Back to List Archive

Re: Filters on WinNT

From: Bill Moseley <moseley(at)>
Date: Tue Nov 06 2001 - 13:53:10 GMT
At 04:23 AM 11/6/2001 -0800, Klaus Hollenbach wrote:

>FilterDir C:/path/to/perl/script
>FileFilter .pdf
>IndexDir C:/test/swish

(I tend to just use a full path in the FileFilter and not use FilterDir.)

So, can you use !# in Win32?  Or do you have to say:

FilterDir .pdf "perl %p"

>--- perl script begin ---
>$Program= "path/to/program/pdftotext.exe";
># remove single quotes form parameter     (1)
>$Input = $ARGV[0];
>$Input =~ s/\'//g;

Don't need to do that now.  For debugging I'd do:

print STDERR "Input file:'$Input'\n";

>(Swish passes the filname to the associated program/script in single  )
>(quotes which gets misinterpreted by pdftotext. Unfortunately I       )
>(couldn't change the default values of the FileFilter-Directive using )
>(something like                                                       )
>(---                                                                  )
>(FileFilter .pdf pdftotext.exe "%p -"                                 )

OH, so all your perl program is doing is calling pdftotext?  I hope the
documentation is somewhat clear that calling a perl program just to run a
program will really slow down indexing.  Just call the program.

That looks like the right command, but maybe pdftotext isn't in your path?

>(this produces "err: FileFilter requires two values"                  )
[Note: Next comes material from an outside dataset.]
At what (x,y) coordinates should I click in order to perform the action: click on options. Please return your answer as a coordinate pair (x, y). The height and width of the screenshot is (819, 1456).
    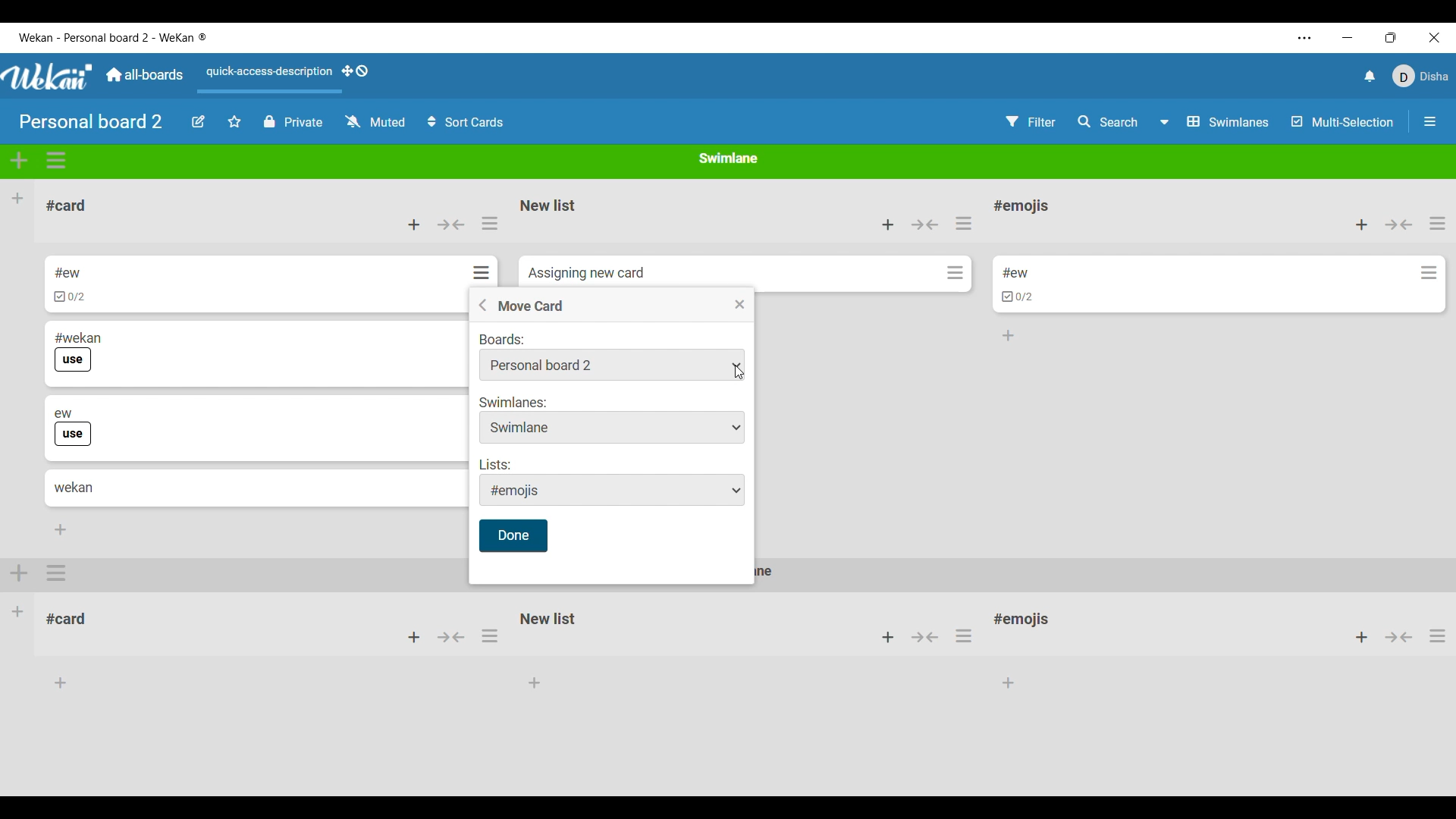
    Looking at the image, I should click on (59, 573).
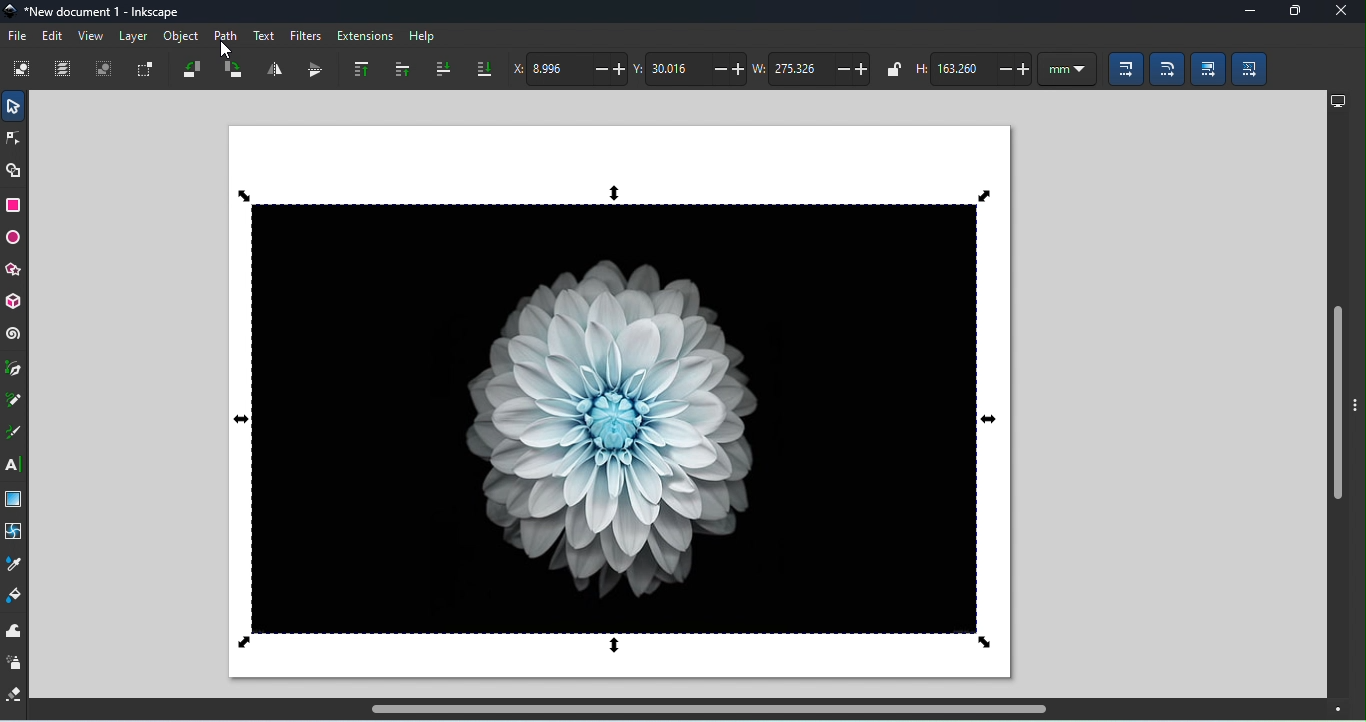 Image resolution: width=1366 pixels, height=722 pixels. Describe the element at coordinates (15, 370) in the screenshot. I see `Pen tool` at that location.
You need to upgrade swish, as my version doesn't say that.  

This is on linux:

> cat c
FileFilter .pdf pdftotext "%p -"

> ./swish-e -c c -i /usr/X11R6/lib/X11/xfig/xfig.pdf
Indexing Data Source: "File-System"
Indexing "/usr/X11R6/lib/X11/xfig/xfig.pdf"
Removing very common words...
no words removed.
Writing main index...
Sorting words ...
Sorting 2195 words alphabetically
Writing header ...
Writing index entries ...
  Writing word text: Complete
  Writing word hash: Complete
  Writing word data: Complete
2195 unique words indexed.
4 properties sorted.                                              
1 file indexed.  169502 total bytes.
Elapsed time: 00:00:01 CPU time: 00:00:00
Indexing done!

Bill Moseley
Received on Tue Nov 6 13:53:49 2001